The development of a production car can take years. But Audi put together a futuristic working model for the film I, Robot inside 10 weeks.
The car is the RSQ coupe, an example of what we might one day be driving. The film is set in 2035 and based loosely on the stories by Isaac Asimov.
Actor Will Smith plays a detective who believes the everyday robots people depend on are a threat to the human race. He gets around in the Audi RSQ, the first car the German company has designed for a movie.
The film's director Alex Proyas was attracted by the Nuvolari quattro study Audi unveiled at the Detroit motor show last year.
He liked the design language of the concept so much that he decided to contact Audi at its headquarters in Ingolstadt, north-west of Munich.
In April 2003, Tim Miksche, in charge of product placement for Audi, and Martin Ertl, head of Audi design management, flew from Munich to Vancouver, Canada, where preparations for shooting were under way.
"The director, producers, the set designer, the chief camera man and Twentieth Century Fox representatives showed us round to see the entire movie world of I, Robot everything from giant stage settings to a humble wrist watch," said Miksche.
"This was the world that the car had to fit into."
The next day an agreement was reached. Audi had won the contract to build a car for the film despite bids by other camakers.
Audi said its "convincing overall vehicle concept", rather than additional financing, clinched the deal.
"When we took off from Munich airport everything was open," said Miksche.
"But when we landed there again a day later, we had in our briefcases the biggest product placement project in Audi's corporate history and a lot of work on our plates."
Walter deSilva, head of design for the Audi group, told his creative team: "You have the freedom to use the craziest ideas, but don't forget the features that identify the Audi brand."
Audi threw itself into the project. Within two days the first quarter-scale model of the RSQ was completed. Days later one of the movie's set designers arrived in Ingolstadt to carry out fine tuning.

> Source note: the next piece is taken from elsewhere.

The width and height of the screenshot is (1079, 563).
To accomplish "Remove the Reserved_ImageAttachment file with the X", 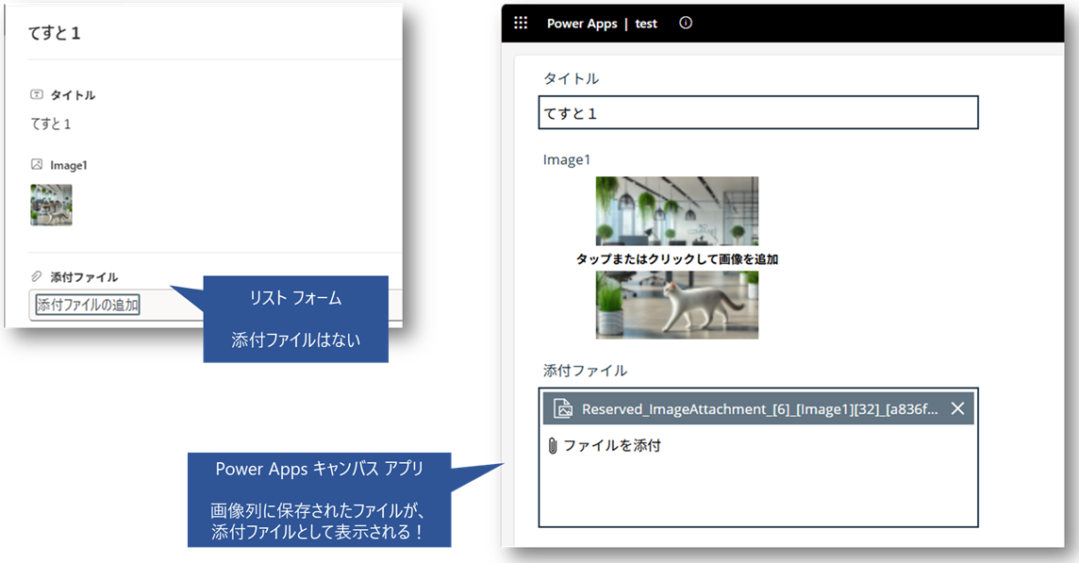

Soon most of the design and vehicle specifications were finalised. Then a second meeting was held to discuss technical details. Audi had 10 weeks left to build the concept car.
Said the RSQ's exterior design chief Julian Honig: "In this project we enjoyed the greatest possible freedom with regard to technical feasibility, ergonomics and customer requirements, factors that otherwise have high priority.
"First of all we had to familiarise ourselves with the special vehicle specifications called for by the story and the movie's environment.
"The main aim was to create a car that both plausibly fitted into the futuristic scenery of the film, but still represented an unmistakable, visionary statement from Audi."
At the beginning of July the Audi RSQ arrived on set in Vancouver, where it stayed for several months of shooting.
Audi also supplied an outer-skin model of the car to be used in a crash scene, as well as a separate interior mock-up to shoot interior scenes.
The project took to its wheels - or spheres - right on time. "Integrating these spheres into the car's design was one of the greatest challenges we had to solve," says Honig.
The result was a two-seat, mid-engined sports car with sphere-shaped wheels running in similarly shaped wheel arches.
Said Honig: "This even enhanced the car's sculptured character. It is a sculpture that appears very flat, broad and bullish on the road.
"The laminate glass fibre body of the RSQ is coated with lunar silver paint, which creates the so-called flop effect.
"That is to say, when exposed to intensive light the bluish sheen of the silver paint takes on a golden tone."
Altogether, 15 Audi designers and model engineers were involved in the project.
Said de Silva: "I believe that the Audi RSQ is a possible vision for the future, embedded in a fictional world.
"It is the consistent further development of brand values such as sportiness, progressiveness and sophisticated design, transferred to the film world. An Audi of the future could therefore look much the same."